• Task statement: Please rewrite every line of the listing below, requests included, starting at the line containing "Viewport: 1920px width, 695px height." and ending at the line containing "click(140, 100)". Shift each coordinate in the answers up by 95.

• Entries:

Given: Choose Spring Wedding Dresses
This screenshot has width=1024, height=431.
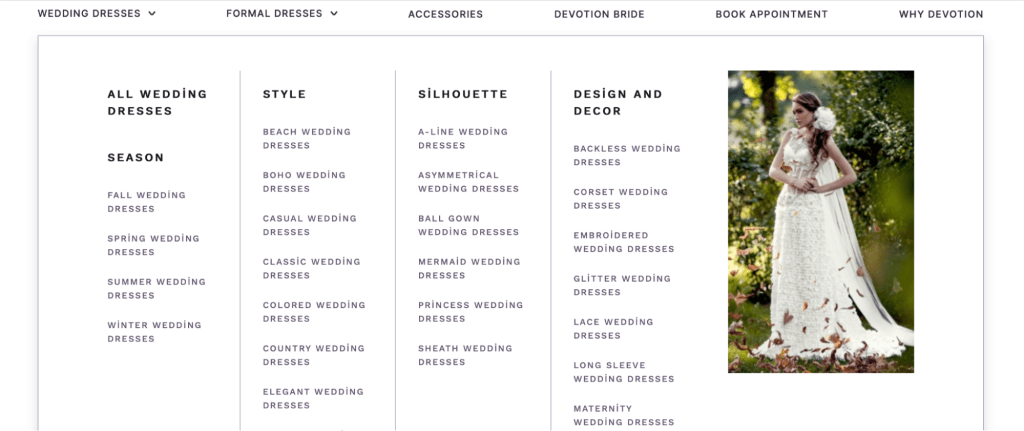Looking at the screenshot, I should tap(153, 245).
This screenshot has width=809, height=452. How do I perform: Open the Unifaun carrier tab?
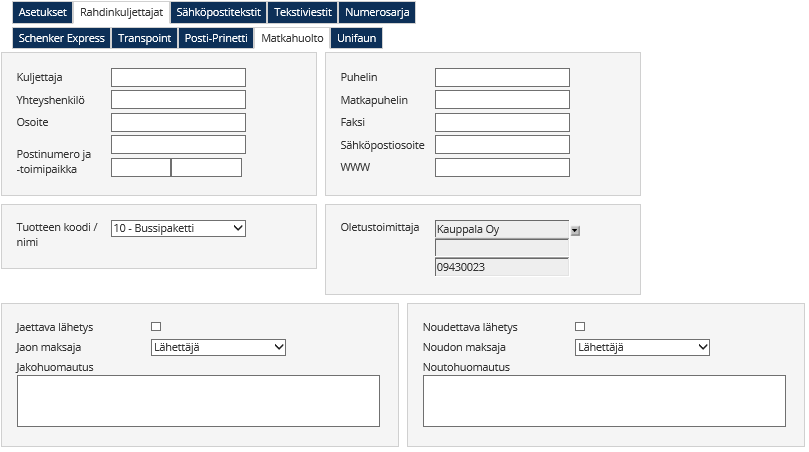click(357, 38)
...
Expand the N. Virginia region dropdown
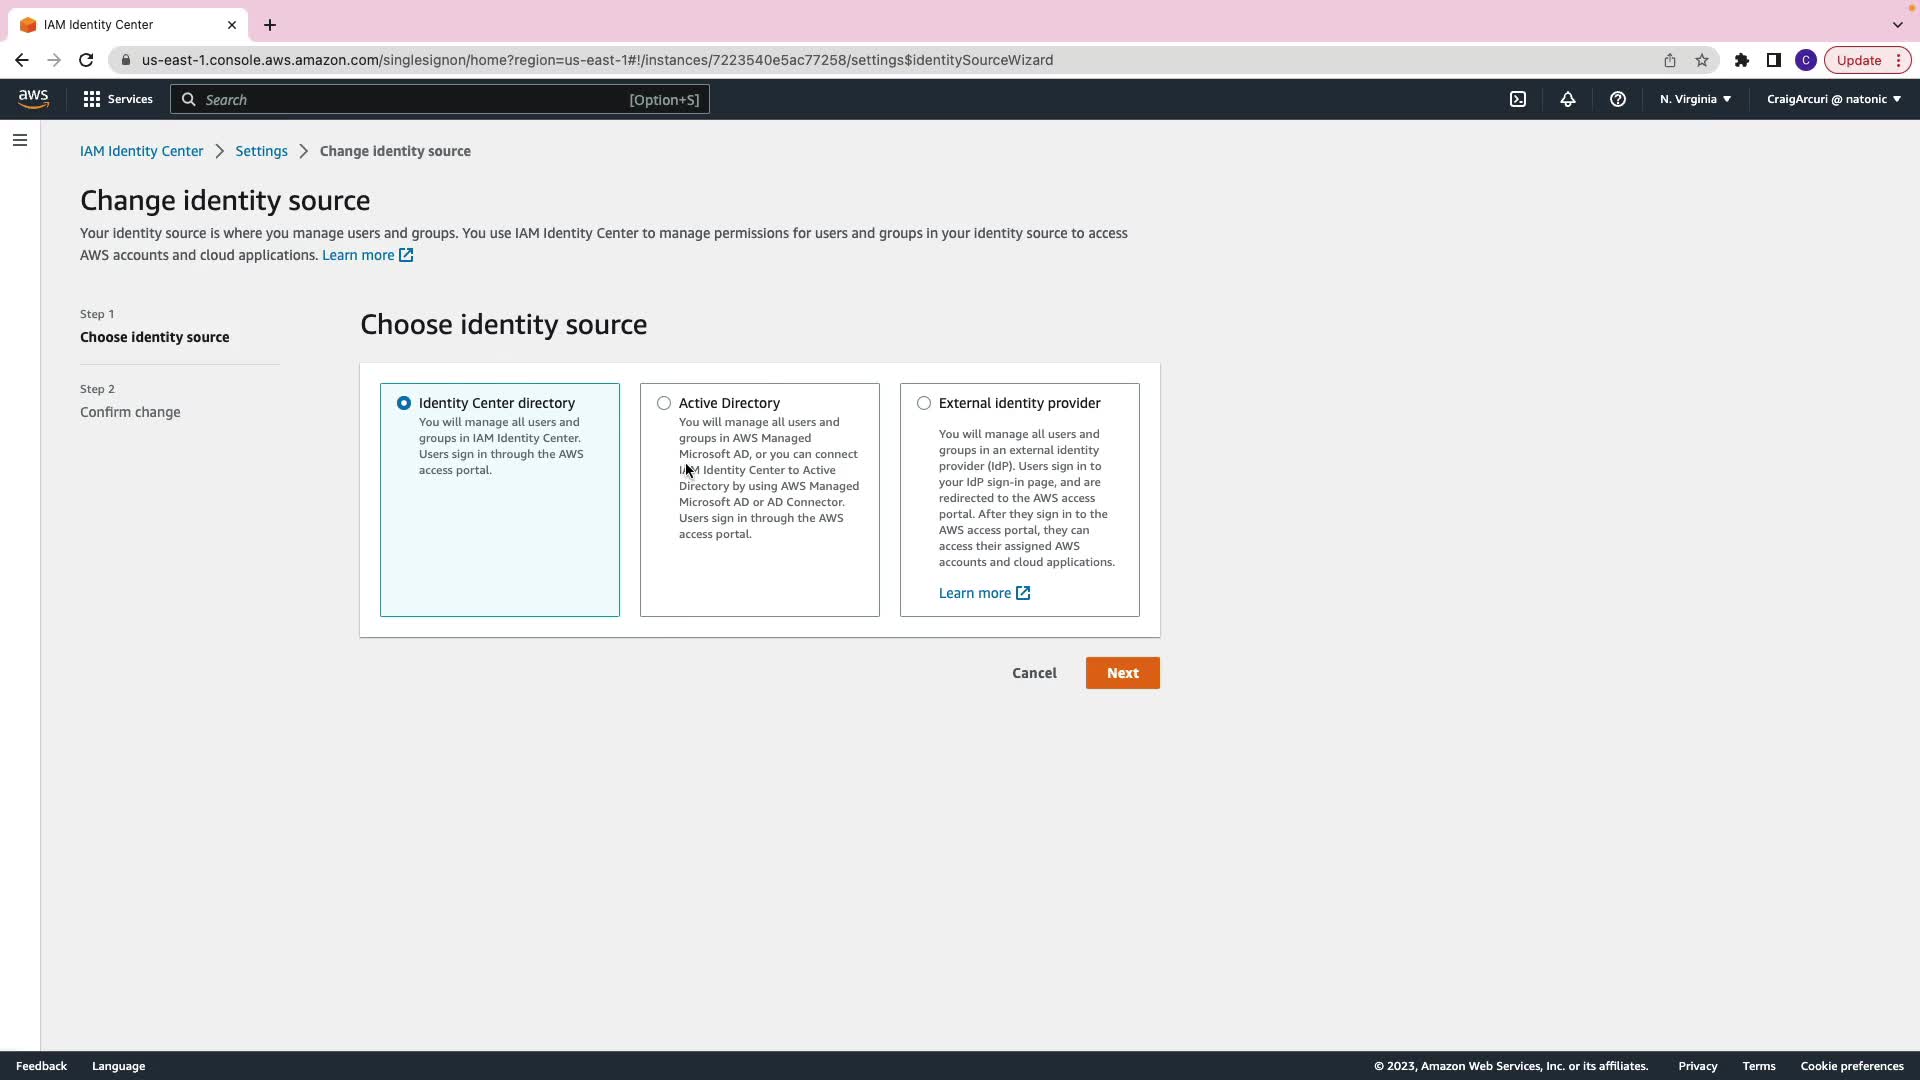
---
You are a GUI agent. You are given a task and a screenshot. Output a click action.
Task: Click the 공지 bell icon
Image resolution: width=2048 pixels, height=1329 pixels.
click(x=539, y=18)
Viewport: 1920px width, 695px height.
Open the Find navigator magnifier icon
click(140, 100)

• Task result:
Viewport: 1920px width, 695px height.
Open the Find navigator magnifier icon
click(235, 195)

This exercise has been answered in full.